──────── EXTRACTED MATERIAL
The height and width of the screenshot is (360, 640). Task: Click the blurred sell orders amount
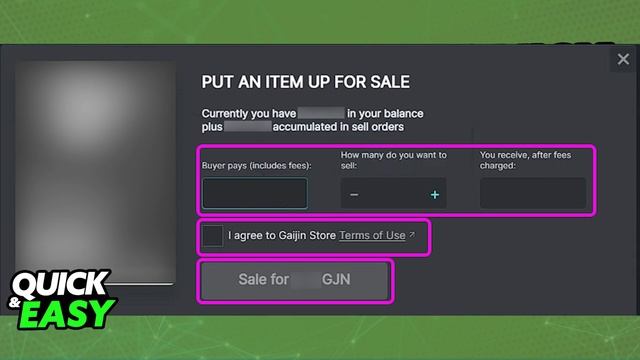[248, 127]
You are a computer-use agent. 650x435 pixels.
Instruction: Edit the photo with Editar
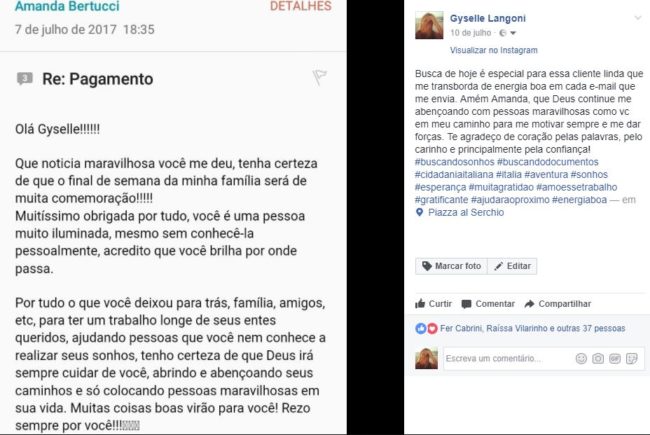(512, 266)

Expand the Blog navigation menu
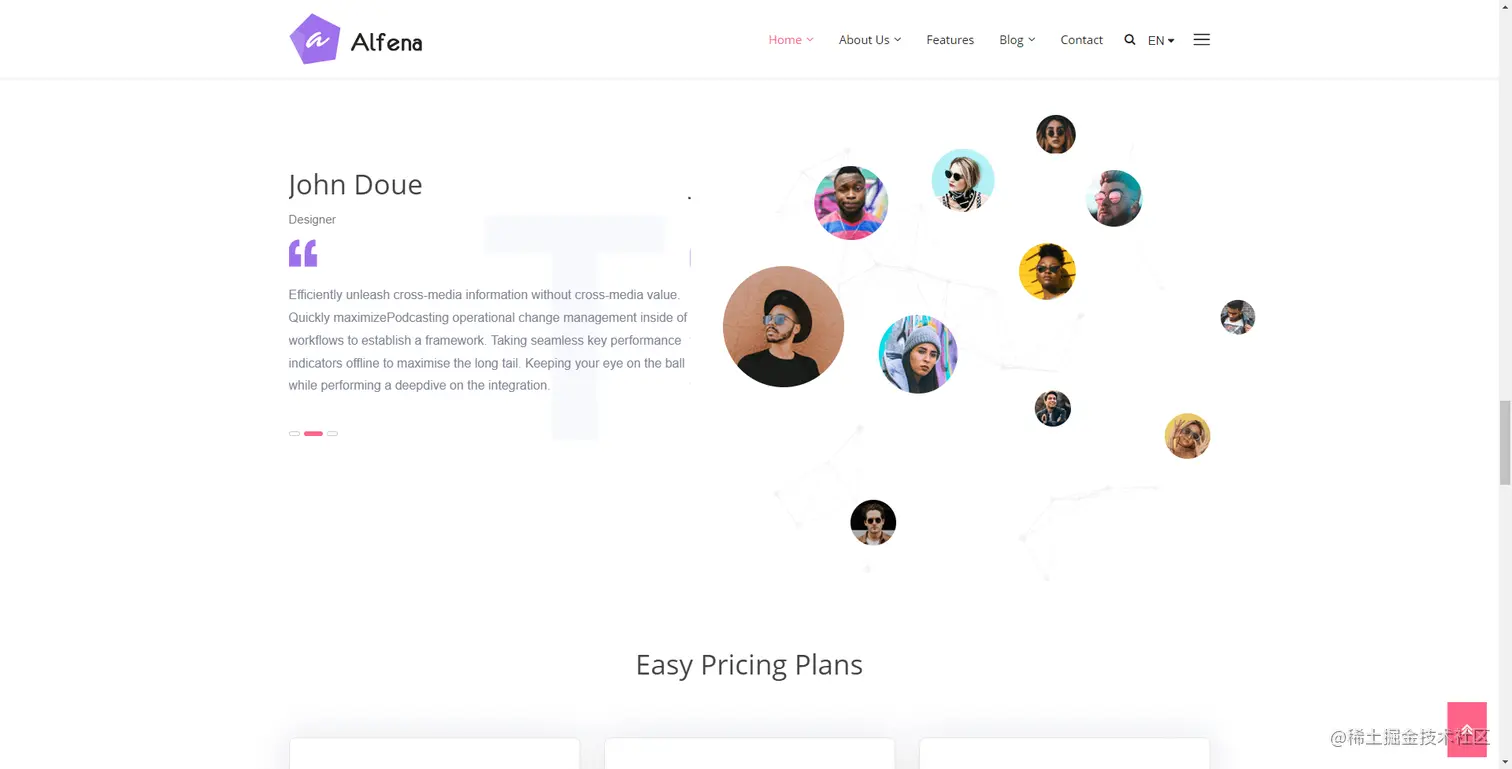click(x=1017, y=40)
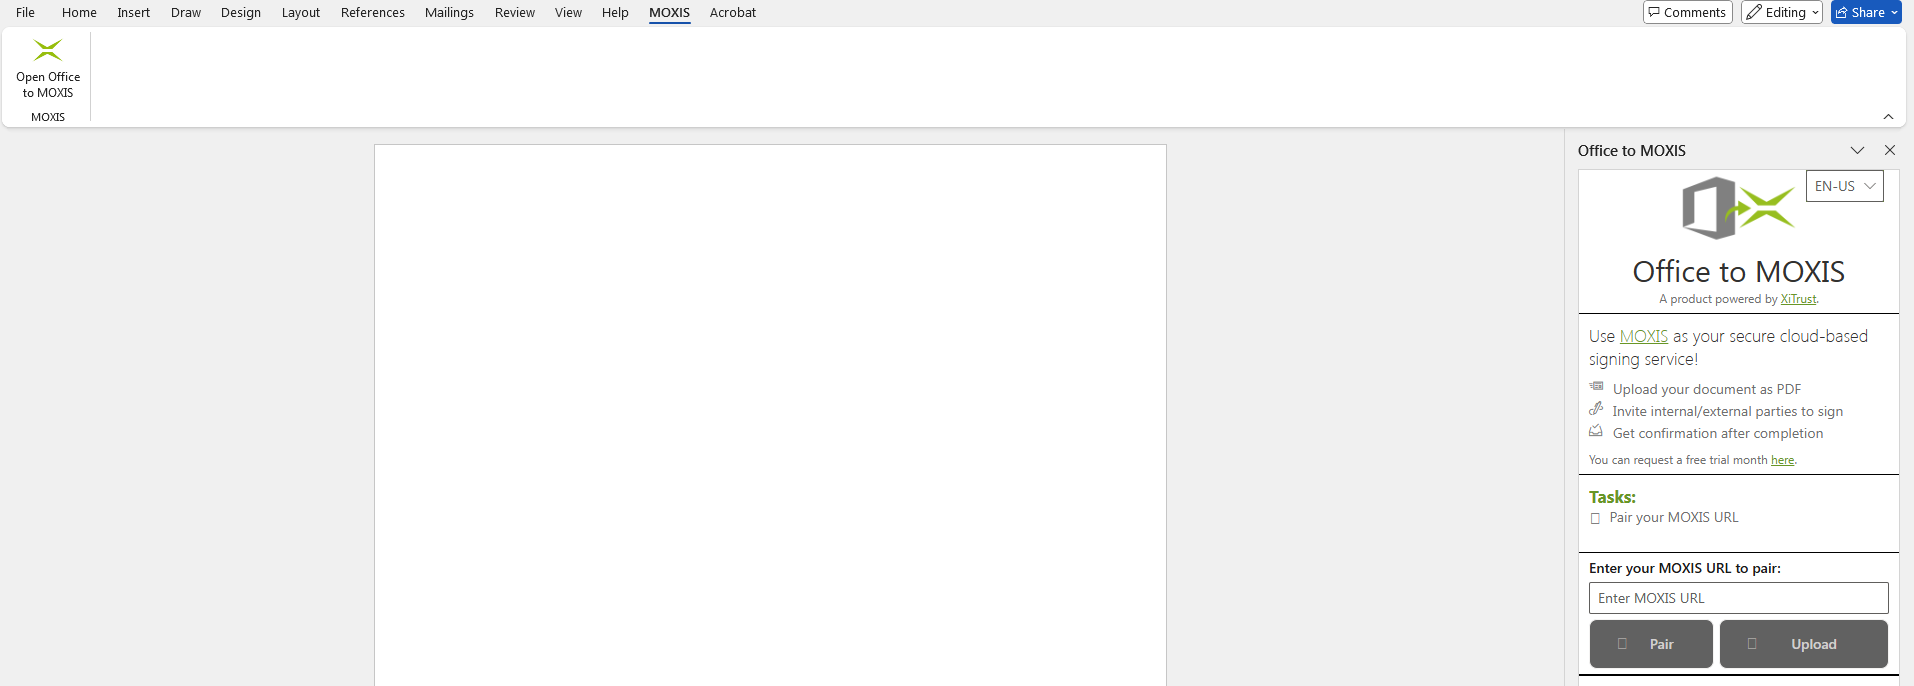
────────────────
▸ **AIM OF THE EXERCISE**
Exactly as written, copy out the listing, but without any pictures.

▸ **RESULT FOR THIS TASK**
The height and width of the screenshot is (360, 640). Task: Click the blurred sell orders amount
[248, 127]
You are a computer-use agent. 650x435 pixels.
Instruction: Edit the photo with Editar
(512, 266)

Expand the Blog navigation menu
click(x=1017, y=40)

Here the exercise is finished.